Factory Acceptance Test China Machinery: Buyer Checklist Before Balance Payment
A practical factory acceptance test checklist for overseas buyers approving customized or high-value machinery from China before balance payment and shipment.
A plant engineering manager in the Middle East has ordered a customized filling and capping line from a Chinese supplier. The machine is almost finished, the supplier asks for balance payment, and the buyer has received several short test videos. The problem is that the videos do not show the buyer's real bottle size, target speed, electrical configuration, safety guards, spare parts, or rejection process. If the buyer approves shipment without a structured factory acceptance test, a missing option, weak component substitution, or failed production-speed test may only become visible after the equipment arrives on site.
This guide is for overseas buyers who need a factory acceptance test China machinery process before releasing balance payment, packing, or shipment. A FAT cannot replace destination-market compliance advice, site commissioning, or a full site acceptance test. It can, however, turn vague "machine ready" claims into a written acceptance file that links the purchase order, drawings, test plan, video evidence, inspection notes, and corrective actions.
Key takeaways
- A factory acceptance test should be agreed before production is complete, not improvised after the supplier says the machine is ready.
- FAT evidence should prove that the machinery matches the purchase order, approved drawings, test material, control settings, safety expectations, and agreed performance criteria that can be tested at the factory.
- For customized or high-value machinery, FAT is narrower than final site commissioning but deeper than a simple machinery pre-shipment inspection China photo check.
- Component changes, missing test conditions, incomplete documents, or unresolved non-conformities should pause balance payment or shipment approval until the buyer has reviewed the impact.
- QING SHAN can coordinate supplier communication, FAT preparation, third-party inspection communication, photo/video evidence collection, and logistics document follow-up, but buyer engineers, qualified inspectors, certification bodies, testing labs, customs brokers, lawyers, and destination-market advisers must confirm specialist requirements.
Procurement stage map
Factory acceptance testing belongs mainly to the production and inspection stages, but the decision points start earlier.

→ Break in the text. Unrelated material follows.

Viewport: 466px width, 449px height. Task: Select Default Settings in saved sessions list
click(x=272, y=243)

| Procurement stage | FAT-related buyer question | Decision affected |
|---|---|---|
| Sourcing | Can the supplier explain how similar equipment is tested before shipment? | Whether to shortlist the supplier |
| Quotation | Are performance criteria, test material, utilities, options, and documents included in the offer? | Whether quotations are comparable |
| Sample or drawing approval | Has the buyer approved the version that will become the test baseline? | Whether production can start |
| Production | Are component changes, layout changes, or software changes controlled in writing? | Whether the supplier may continue without reapproval |
| Inspection or FAT | Does the machine pass the agreed test plan under factory-testable conditions? | Whether to approve balance payment, rework, retest, packing, or shipment |
| Shipping | Are packing, manuals, nameplates, spare parts, and documents consistent with the accepted machine? | Whether to release cargo and documents |
| After-sales or commissioning | Which open issues must be checked after arrival? | Whether site installation and SAT can proceed smoothly |
1. When does a machinery order need FAT instead of a basic pre-shipment inspection?

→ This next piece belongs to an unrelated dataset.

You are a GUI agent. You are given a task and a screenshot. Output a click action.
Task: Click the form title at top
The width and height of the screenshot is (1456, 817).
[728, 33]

A basic pre-shipment inspection can be enough for repeat parts, standard accessories, simple visual checks, or low-risk orders where the buyer mainly needs quantity, appearance, packing, and document consistency. A factory acceptance test is more appropriate when the buyer needs evidence that the machine performs a defined function before it leaves China.
Good FAT candidates include:
- Customized machinery built around buyer drawings, recipes, materials, bottle sizes, molds, fixtures, voltage, layout, or control logic.
- High-value equipment where return, rework, or local modification would be expensive.
- Production line equipment with several linked stations, conveyors, sensors, guards, rejected-product handling, or software settings.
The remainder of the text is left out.